Novembre : Crise de foie pour les éleveurs de volailles

Après les épizooties des hivers 2015-2016 et 2016-2017, le virus influenza aviaire H5N8 a repris du service en France à la fin de l’année. Devant l’emballement de la dynamique d’infection en Europe, le gouvernement français est contraint de classer dans un premier temps quarante-six départements, puis finalement l’intégralité du territoire le 16 novembre, en niveau de risque élevé. Conséquences directes pour les professionnels : l’enfermement des animaux ou leur protection par des filets limitant les contacts avec l’extérieur ainsi que l’interdiction d’organiser des rassemblements d’oiseaux, des transports, des lâchers de gibiers à plumes et d’utiliser des appelants pour la chasse. Les premières études révèlent que le virus pourrait avoir été amené en Europe par des migrations d’oiseaux sauvages venus du Kazakhstan et de Russie. D’après les chiffres du ministère de l’Agriculture, 35 000 animaux dont 30 000 canards ont dû être abattus en France à ce jour.

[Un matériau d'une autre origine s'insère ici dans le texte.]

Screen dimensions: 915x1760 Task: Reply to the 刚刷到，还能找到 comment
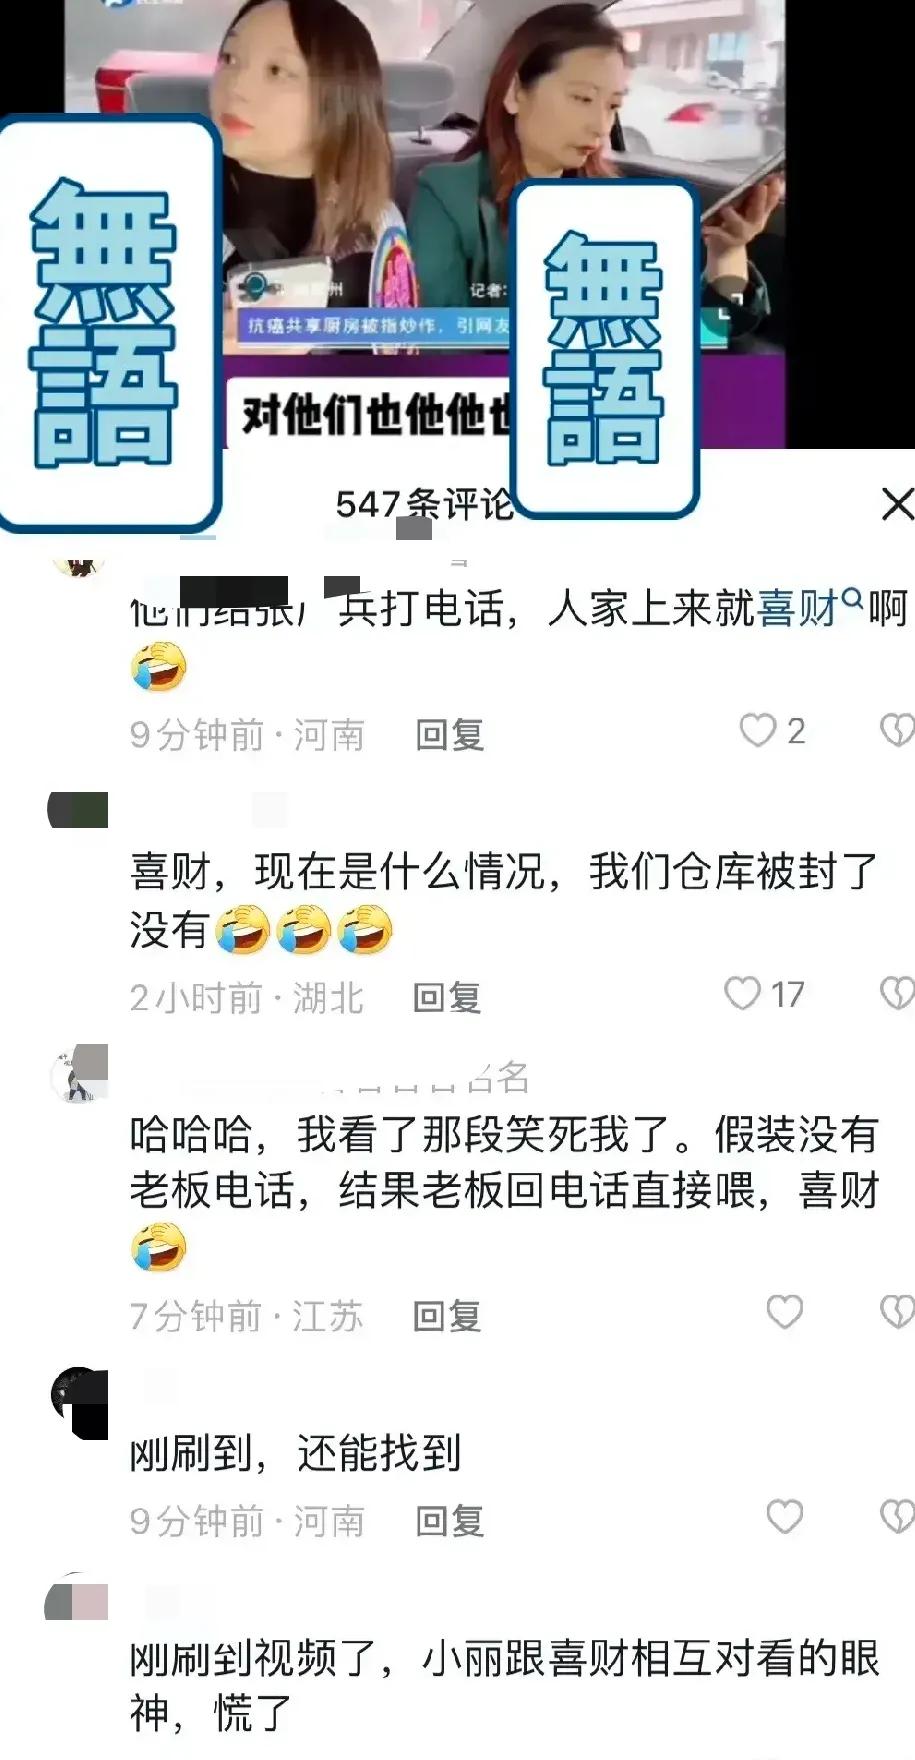point(450,1521)
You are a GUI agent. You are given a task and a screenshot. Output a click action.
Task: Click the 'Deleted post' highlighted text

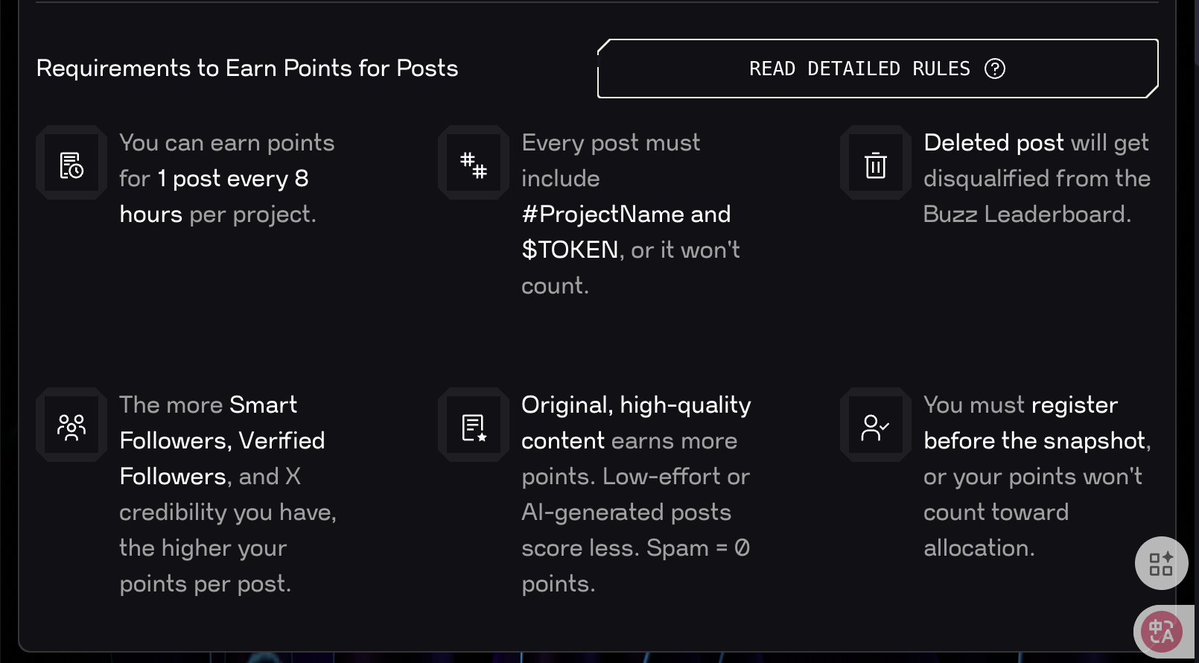[993, 142]
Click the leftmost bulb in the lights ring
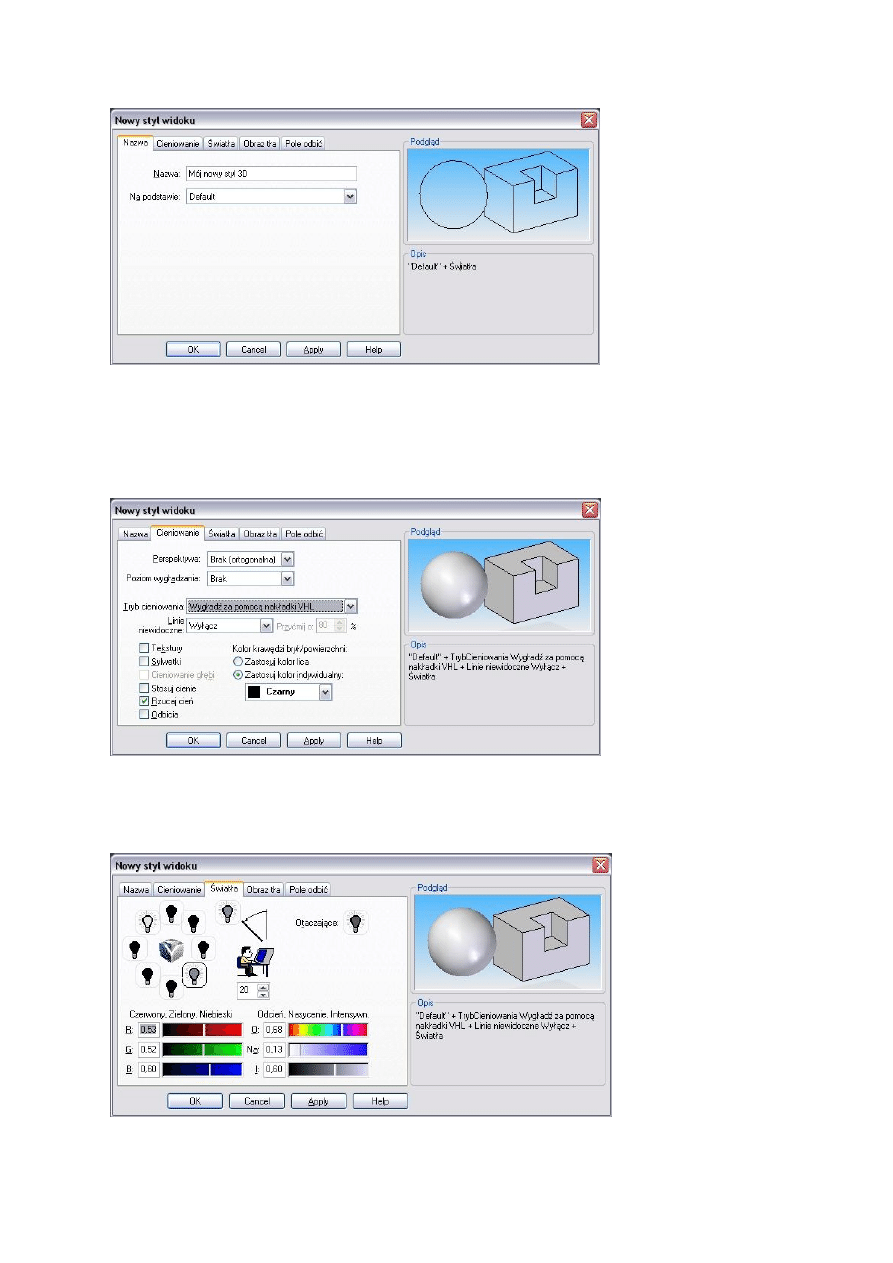 click(x=134, y=947)
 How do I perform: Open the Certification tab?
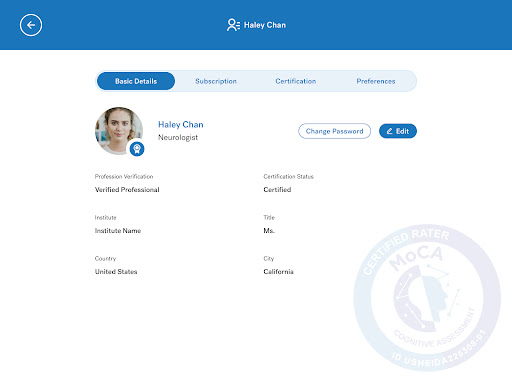point(296,81)
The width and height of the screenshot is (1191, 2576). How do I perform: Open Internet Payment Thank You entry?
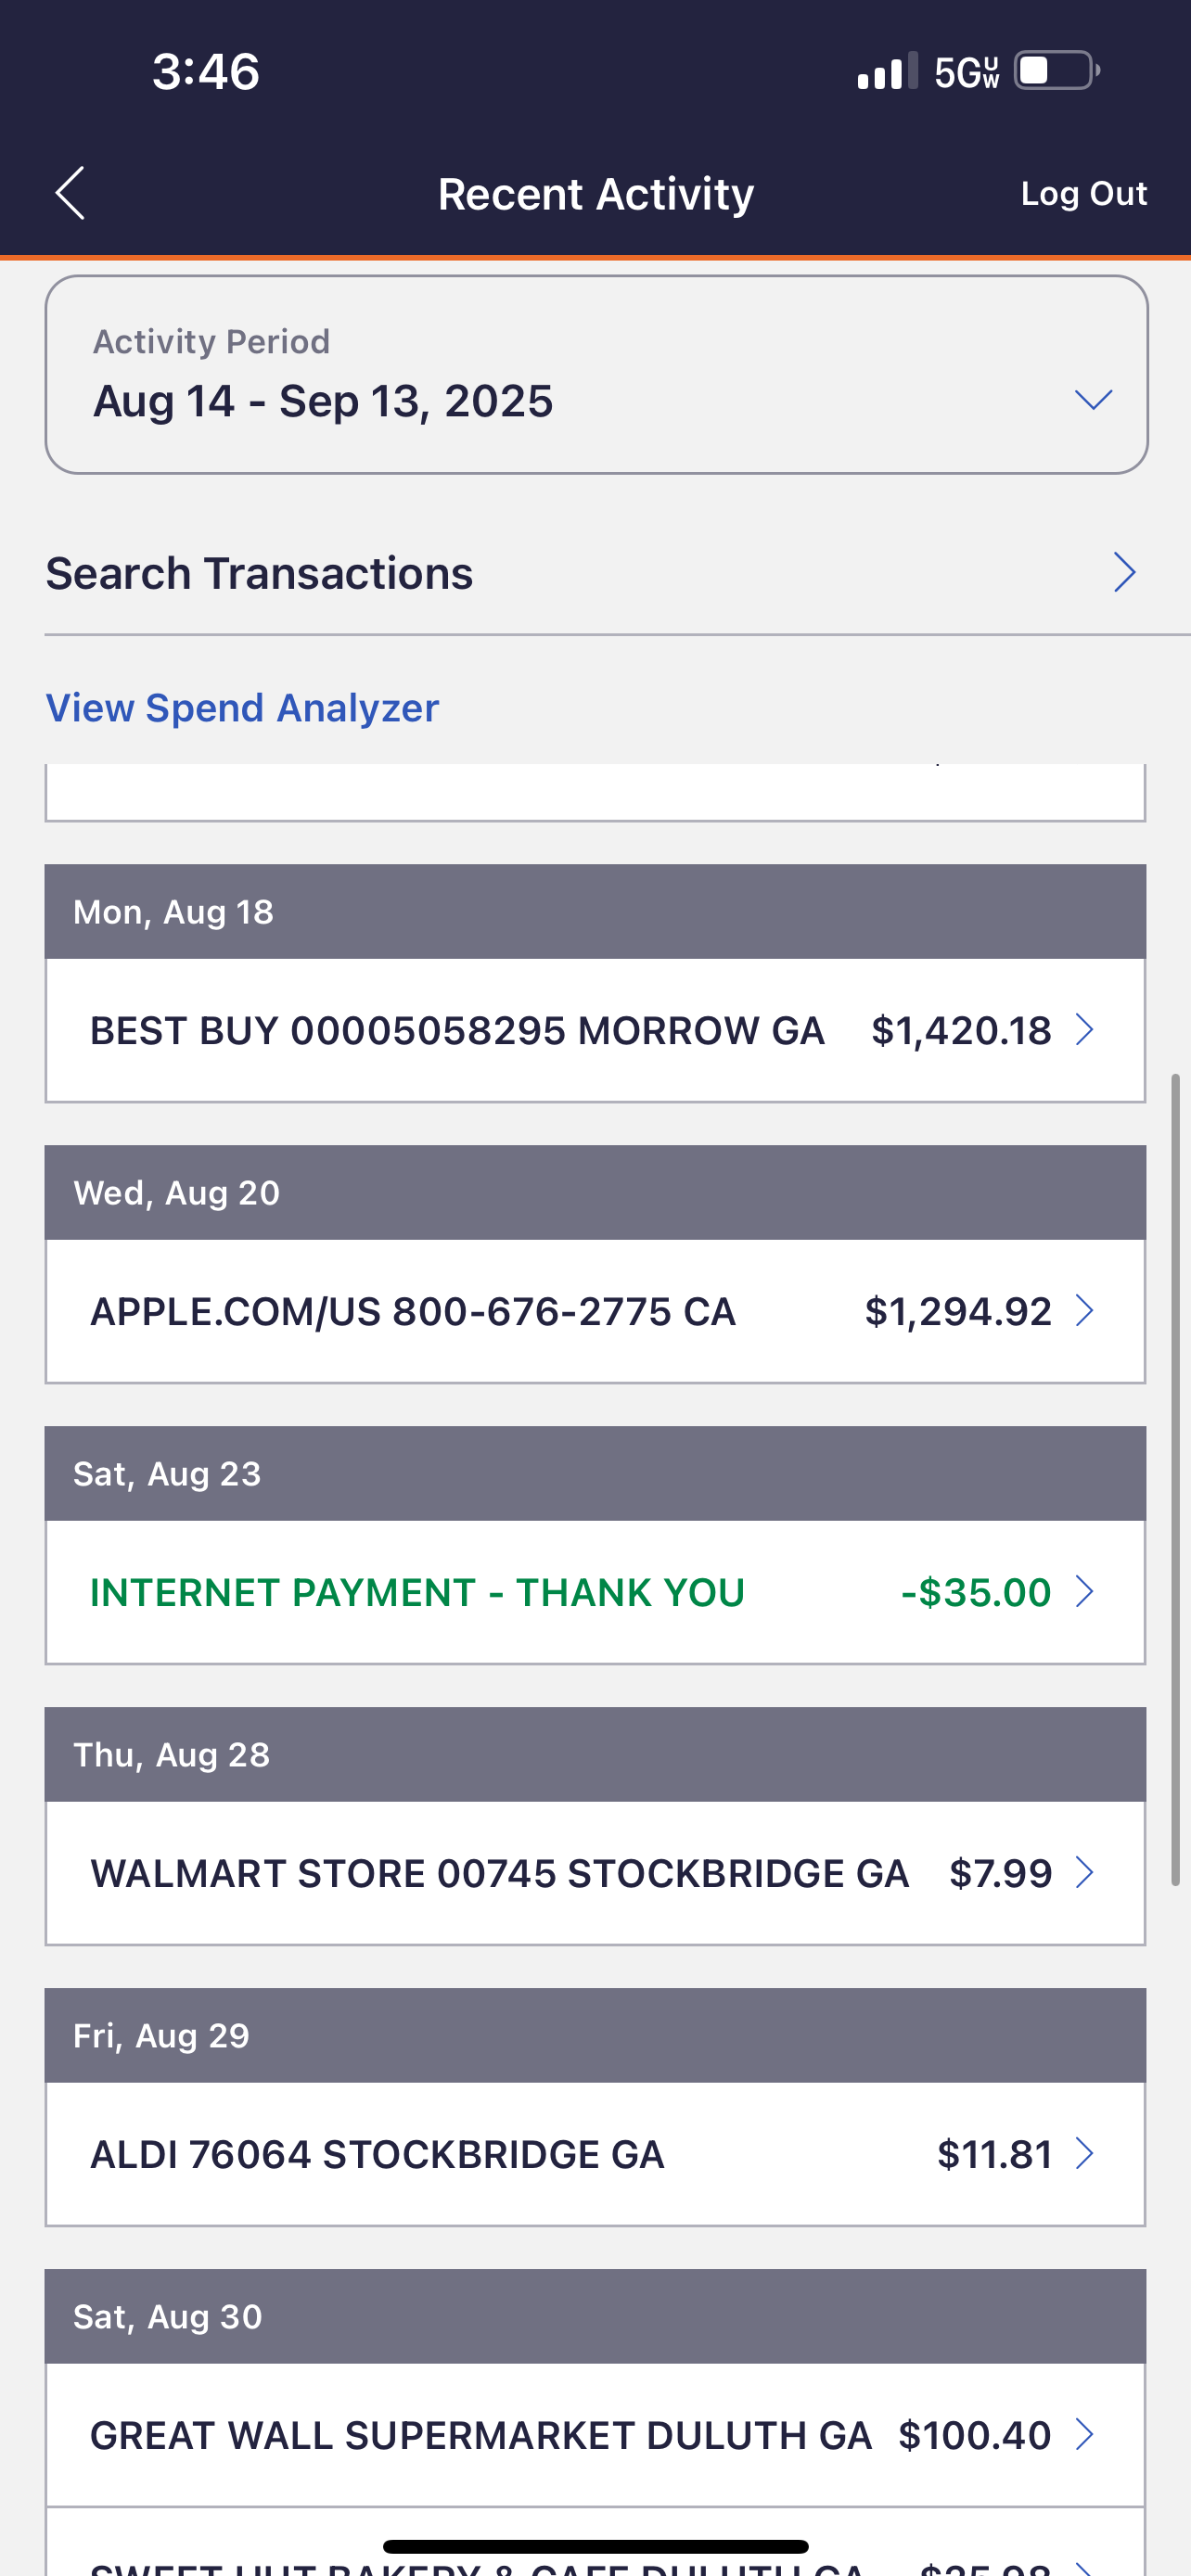[417, 1593]
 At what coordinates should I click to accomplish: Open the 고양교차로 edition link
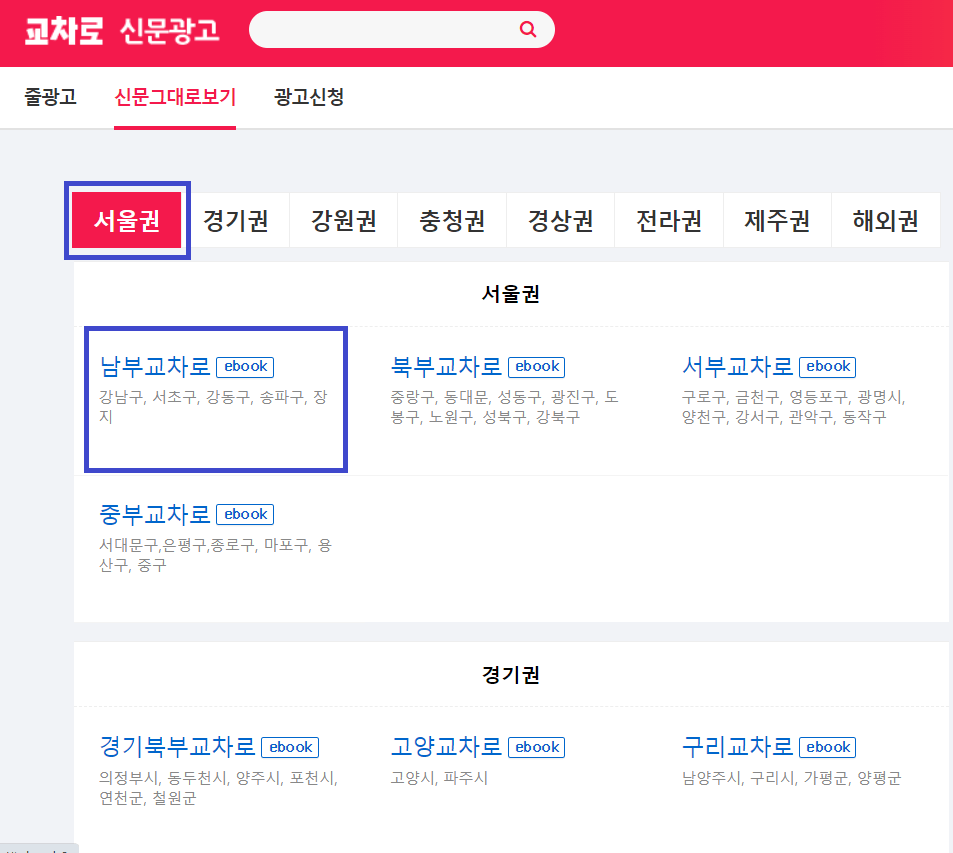click(x=444, y=747)
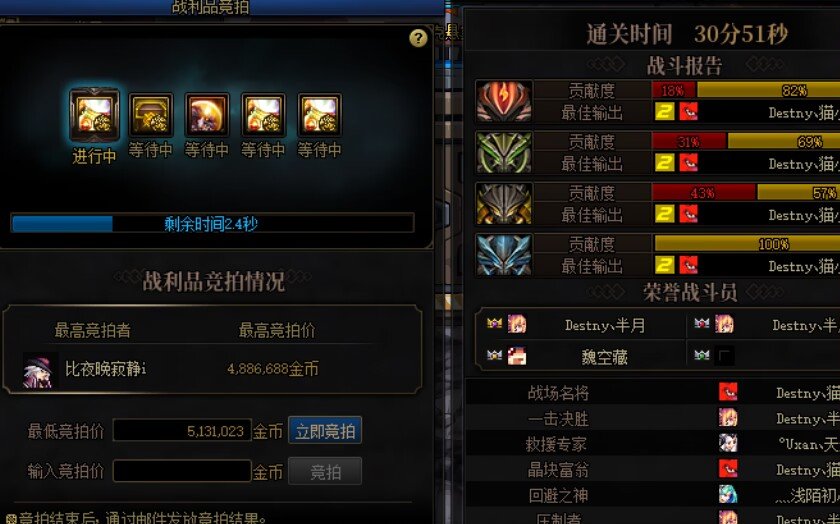Click the 救援专家 award player avatar

click(728, 443)
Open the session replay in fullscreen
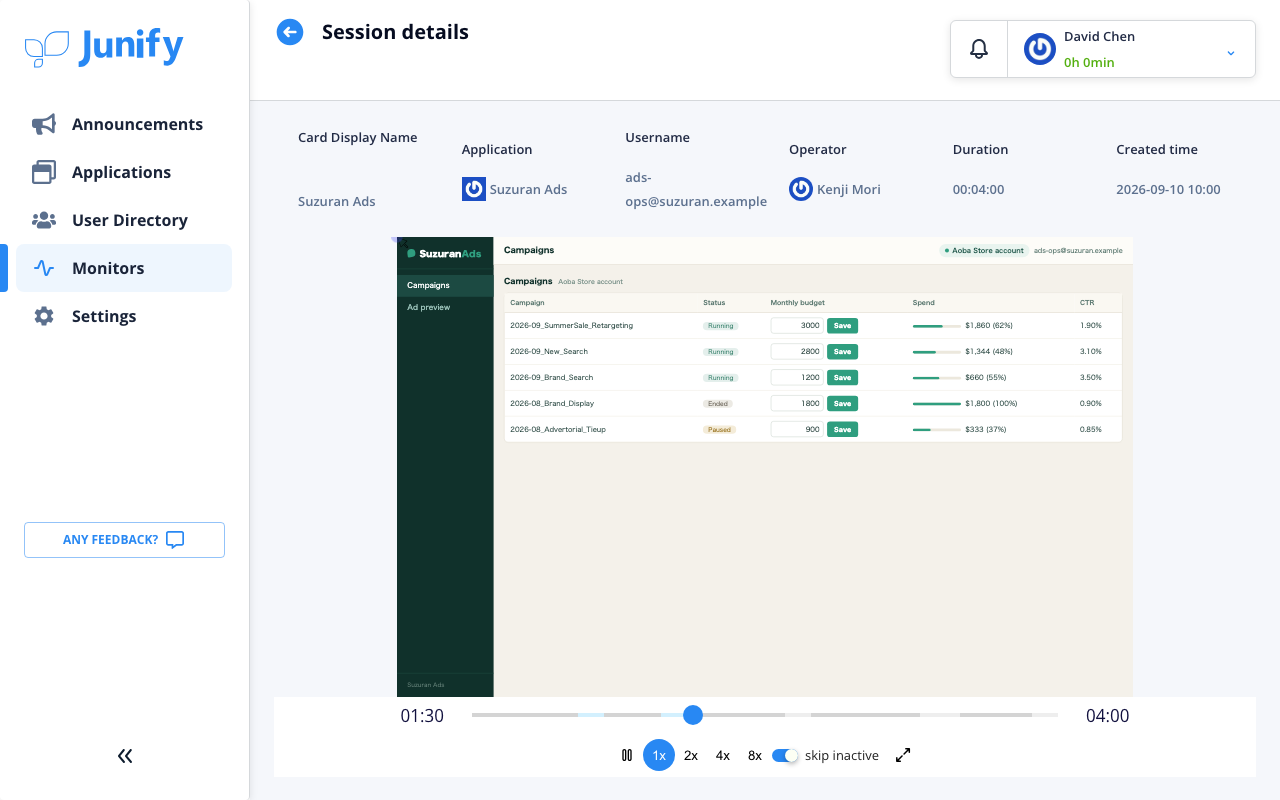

Décembre : L’agriculture à la relance

Présenté le 3 septembre par le gouvernement, le plan de relance vise à redonner du souffle à une économie française affaiblie par la crise du Covid-19. Le volet agricole de 1,2 milliard d’euros détaillé en fin d’année comporte trois grandes lignes directrices. La première est celle de la reconquête de la souveraineté alimentaire grâce notamment à un ambitieux plan protéines végétales de 100 millions d’euros (M€). Le deuxième axe est celui de la transition agroécologique avec notamment 80 M€ dévolus aux circuits courts, 130 M€ affectés à la modernisation des abattoirs et 135 M€ pour la conversion des agro-équipements. La troisième orientation de ce plan concerne la lutte contre les effets du changement climatique avec une enveloppe de 100 M€ d’investissements pour les équipements de protection et quelque 150 M€ consacrés au renouvellement forestier. Les premiers appels à projet FranceAgriMer ont démarré dès le début du mois de décembre.